- **Required action**: Restate word for word the lines of the entries below, starting with the line that holds "The width and height of the screenshot is (832, 489)." and ending with the line that holds "Click share icon", and no others.

- **Task inputs**:
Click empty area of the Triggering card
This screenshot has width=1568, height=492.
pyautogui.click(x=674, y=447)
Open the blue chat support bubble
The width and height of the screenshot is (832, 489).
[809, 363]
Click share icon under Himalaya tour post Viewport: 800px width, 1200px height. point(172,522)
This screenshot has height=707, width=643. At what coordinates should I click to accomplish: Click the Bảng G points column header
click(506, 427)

---

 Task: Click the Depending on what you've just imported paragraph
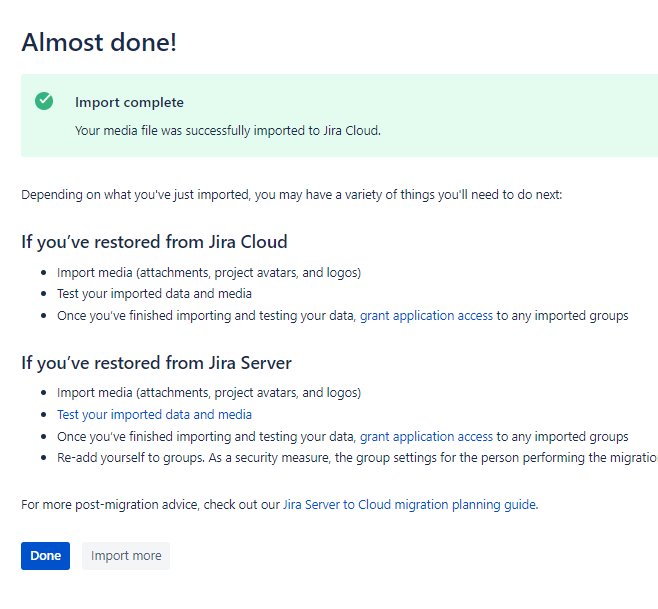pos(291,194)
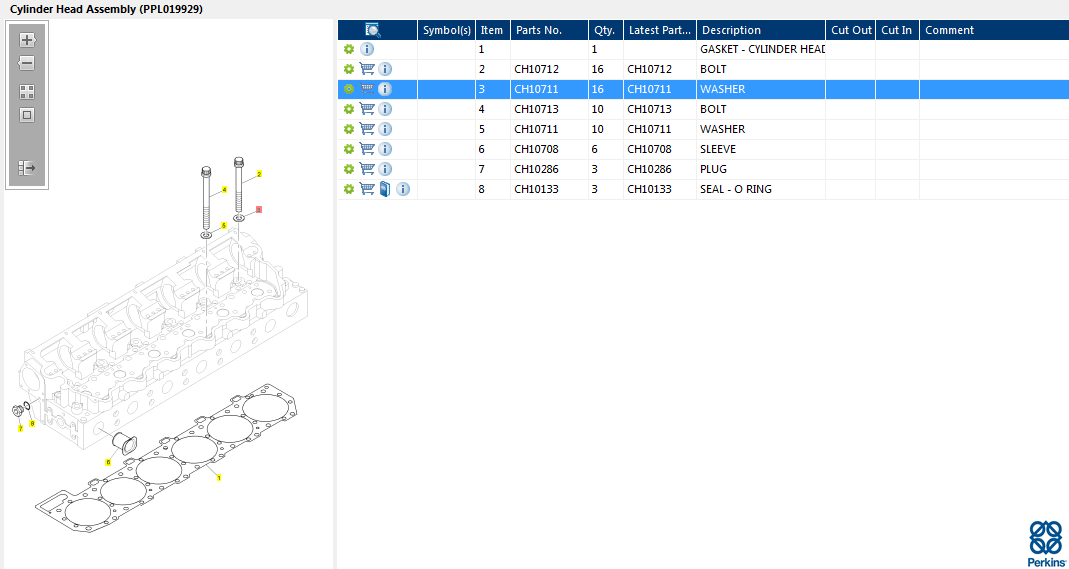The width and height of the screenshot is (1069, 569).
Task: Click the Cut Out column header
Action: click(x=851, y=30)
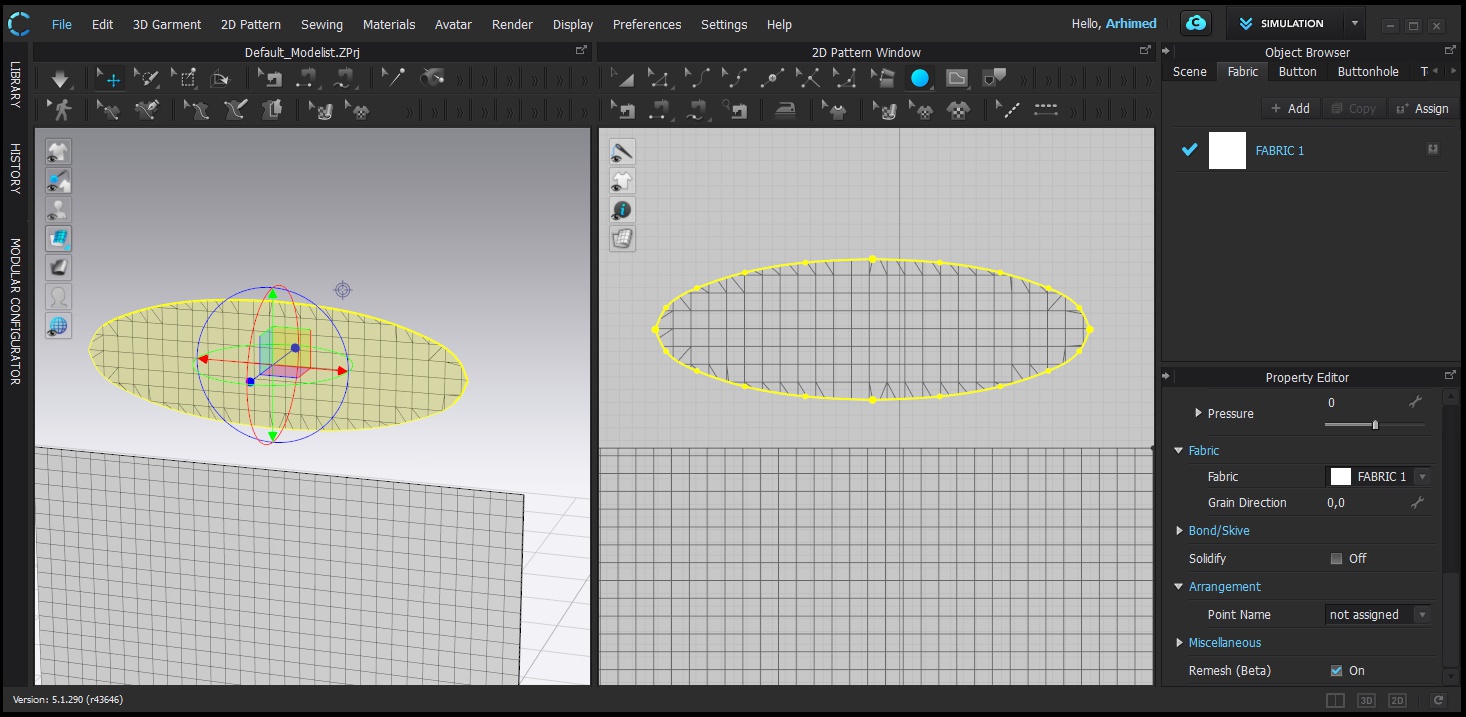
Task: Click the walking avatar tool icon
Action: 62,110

- **Answer space**:
The width and height of the screenshot is (832, 489).
[809, 363]
Click share icon under Himalaya tour post Viewport: 800px width, 1200px height. point(172,522)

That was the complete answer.